The next step I would like to see you make is to make your own washing powder. Grate up some yellow laundry soap, add borax and washing powder, mix it together and that's it. It will take you less than five minutes to make enough for a couple of months. Laundry liquid will take about 15 minutes. There are more detailed instructions on the blog. It will save you some money and with that money, maybe you can buy organic yarn when you learn to knit. : - )
There is not a set in cement way of living simply. We all do it in the way it suits us and that will change all the time, depending on your season of life and the circumstances you find yourself in. A good example of this was when Hanno had his recent accident. We use my homemade soap in the shower and to wash our hands. When Hanno was able to use only one hand, it was easier for him to use liquid hand wash and body wash in the shower. I had absolutely no problem using those products because it made it easier for him. Now things are almost back to normal, as soon as the containers are empty, we'll go back to soap. I feel no guilt for making that change and if I had to do it again, I would. If it were going to be a permanent thing, I'd make liquid soap.

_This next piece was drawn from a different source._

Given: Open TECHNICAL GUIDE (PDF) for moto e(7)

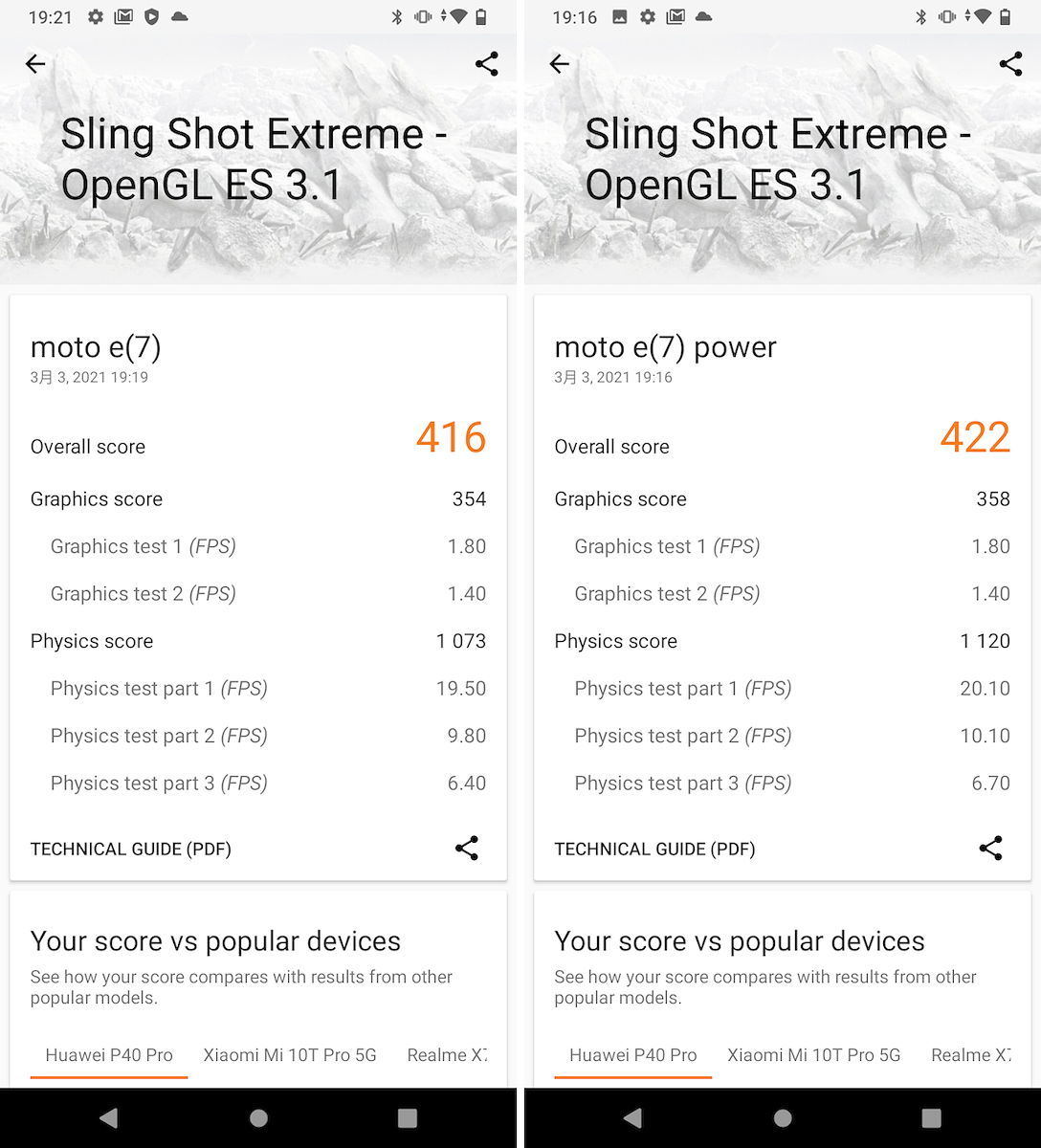Looking at the screenshot, I should pyautogui.click(x=131, y=849).
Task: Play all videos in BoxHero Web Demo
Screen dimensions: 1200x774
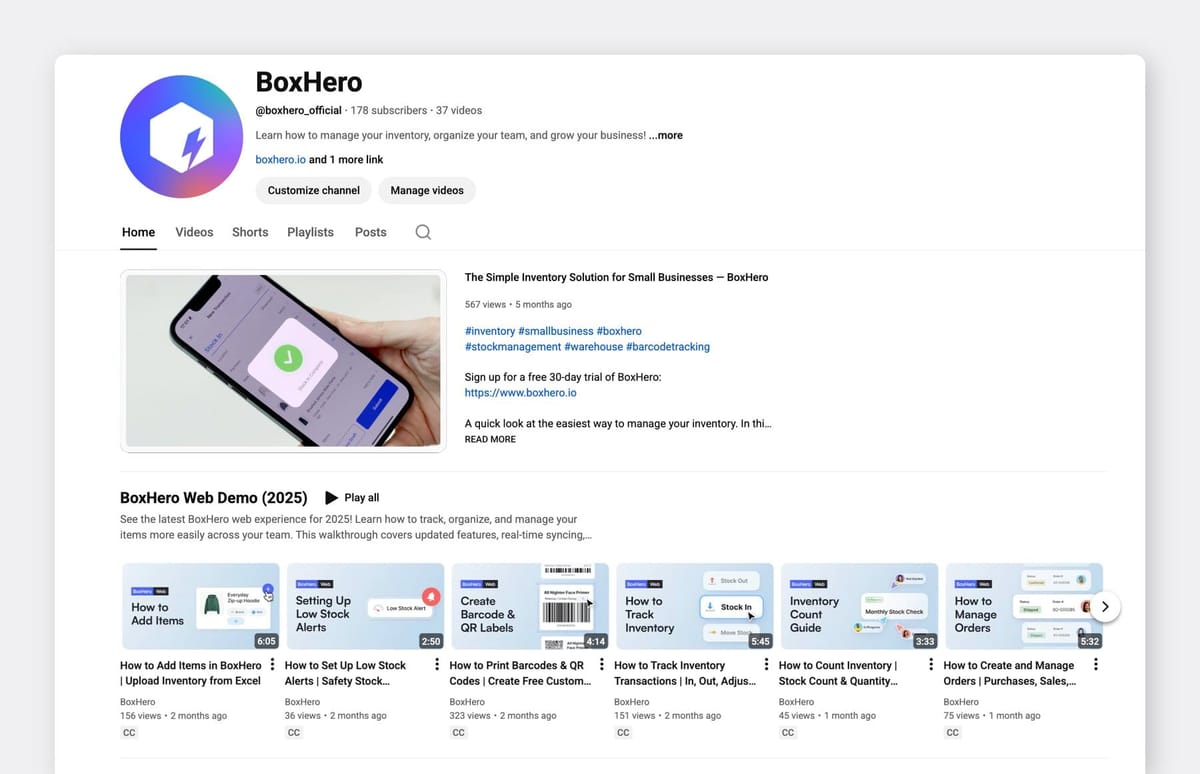Action: click(x=352, y=498)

Forget the idea you have of the perfect way to live and just do the best you can do each day. Some days that will be 10 out of 10, some days it will be 1 out of 10. As long as the 1 out of 10 is the best you can manage on that day, then you're still living true to your values. I will not walk in and ask you to account, there are no simple living police to tell you you're not doing it right. Do the best you can every day and let that be enough.